■ Rows

==================================================

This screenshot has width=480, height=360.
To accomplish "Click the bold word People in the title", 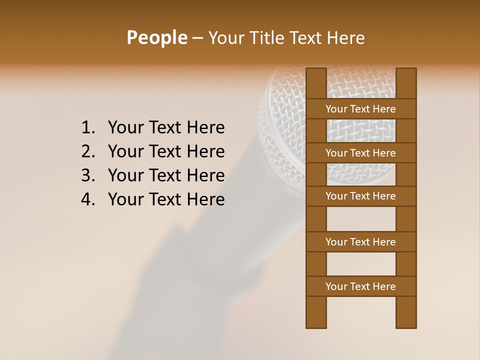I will click(156, 38).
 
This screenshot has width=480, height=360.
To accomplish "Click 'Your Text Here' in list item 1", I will click(166, 128).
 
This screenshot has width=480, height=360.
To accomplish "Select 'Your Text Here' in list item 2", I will click(166, 152).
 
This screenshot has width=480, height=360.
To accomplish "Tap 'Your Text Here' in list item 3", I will click(166, 176).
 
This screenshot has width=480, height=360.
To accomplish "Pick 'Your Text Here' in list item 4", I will click(166, 200).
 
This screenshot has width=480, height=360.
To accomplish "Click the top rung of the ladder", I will click(360, 109).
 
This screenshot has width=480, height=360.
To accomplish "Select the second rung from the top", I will click(360, 153).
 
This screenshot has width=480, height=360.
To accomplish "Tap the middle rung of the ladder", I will click(360, 196).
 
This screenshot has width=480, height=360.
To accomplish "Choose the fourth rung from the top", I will click(360, 242).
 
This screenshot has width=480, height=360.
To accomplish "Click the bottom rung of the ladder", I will click(360, 286).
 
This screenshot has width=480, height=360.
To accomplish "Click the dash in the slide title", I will click(197, 38).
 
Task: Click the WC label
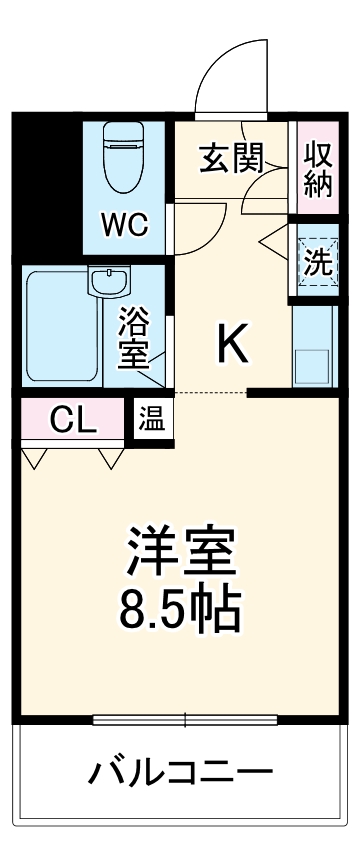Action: pyautogui.click(x=126, y=224)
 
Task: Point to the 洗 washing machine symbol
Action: pyautogui.click(x=318, y=262)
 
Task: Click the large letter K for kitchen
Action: pyautogui.click(x=232, y=345)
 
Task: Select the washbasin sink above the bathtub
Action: pyautogui.click(x=107, y=282)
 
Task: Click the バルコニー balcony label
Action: pyautogui.click(x=181, y=773)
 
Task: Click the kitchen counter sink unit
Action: pyautogui.click(x=314, y=345)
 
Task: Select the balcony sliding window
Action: pyautogui.click(x=186, y=718)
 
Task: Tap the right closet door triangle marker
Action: pyautogui.click(x=111, y=459)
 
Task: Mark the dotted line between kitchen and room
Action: pyautogui.click(x=205, y=392)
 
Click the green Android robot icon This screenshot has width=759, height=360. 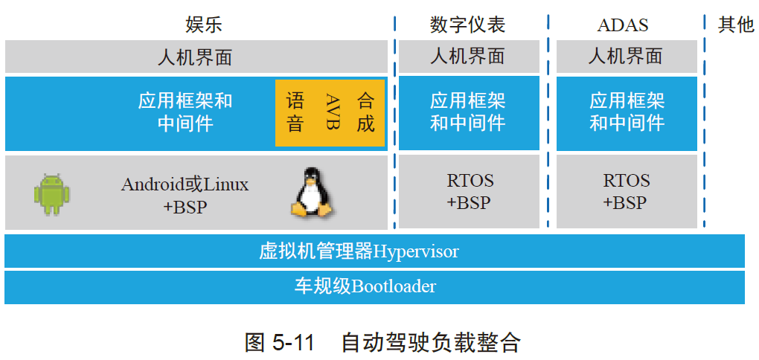point(51,194)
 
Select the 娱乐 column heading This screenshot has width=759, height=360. point(204,25)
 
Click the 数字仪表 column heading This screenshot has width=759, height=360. point(468,25)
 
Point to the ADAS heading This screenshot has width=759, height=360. point(623,25)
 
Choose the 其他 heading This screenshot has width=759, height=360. point(735,25)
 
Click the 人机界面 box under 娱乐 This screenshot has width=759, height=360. point(196,57)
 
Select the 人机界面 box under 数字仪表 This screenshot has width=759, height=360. point(468,57)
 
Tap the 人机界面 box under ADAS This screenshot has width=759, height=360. point(626,57)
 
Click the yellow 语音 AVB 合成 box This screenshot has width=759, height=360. point(330,112)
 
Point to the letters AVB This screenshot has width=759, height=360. point(332,112)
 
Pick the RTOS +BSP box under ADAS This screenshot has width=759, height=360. point(626,191)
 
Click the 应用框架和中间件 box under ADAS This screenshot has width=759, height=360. point(627,112)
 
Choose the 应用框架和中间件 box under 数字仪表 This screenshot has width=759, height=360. point(468,112)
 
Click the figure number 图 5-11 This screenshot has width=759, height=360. point(280,342)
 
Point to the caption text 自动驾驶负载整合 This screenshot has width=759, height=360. point(430,342)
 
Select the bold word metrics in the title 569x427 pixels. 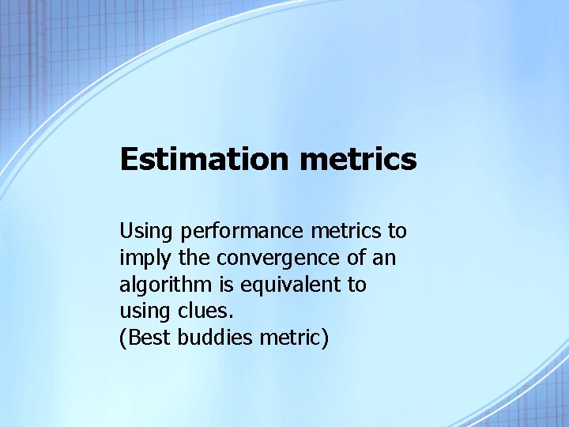click(x=358, y=159)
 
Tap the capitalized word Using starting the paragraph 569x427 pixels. click(x=147, y=232)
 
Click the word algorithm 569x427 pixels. click(x=162, y=285)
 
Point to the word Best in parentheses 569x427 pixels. click(x=148, y=338)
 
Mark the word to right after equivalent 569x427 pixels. click(x=357, y=285)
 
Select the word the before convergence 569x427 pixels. click(x=188, y=259)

==================================================

■ Work to be completed
Output the records as a Markdown table with the columns Row and Line, numbering each row and leaving out blank lines. Begin at the line that contains "Task: Click the large letter K for kitchen" and stop after the line that contains "Action: pyautogui.click(x=111, y=459)".

■ The response
| Row | Line |
|---|---|
| 1 | Task: Click the large letter K for kitchen |
| 2 | Action: pyautogui.click(x=232, y=345) |
| 3 | Task: Select the washbasin sink above the bathtub |
| 4 | Action: pyautogui.click(x=107, y=282) |
| 5 | Task: Click the バルコニー balcony label |
| 6 | Action: pyautogui.click(x=181, y=773) |
| 7 | Task: Click the kitchen counter sink unit |
| 8 | Action: pyautogui.click(x=314, y=345) |
| 9 | Task: Select the balcony sliding window |
| 10 | Action: pyautogui.click(x=186, y=718) |
| 11 | Task: Tap the right closet door triangle marker |
| 12 | Action: pyautogui.click(x=111, y=459) |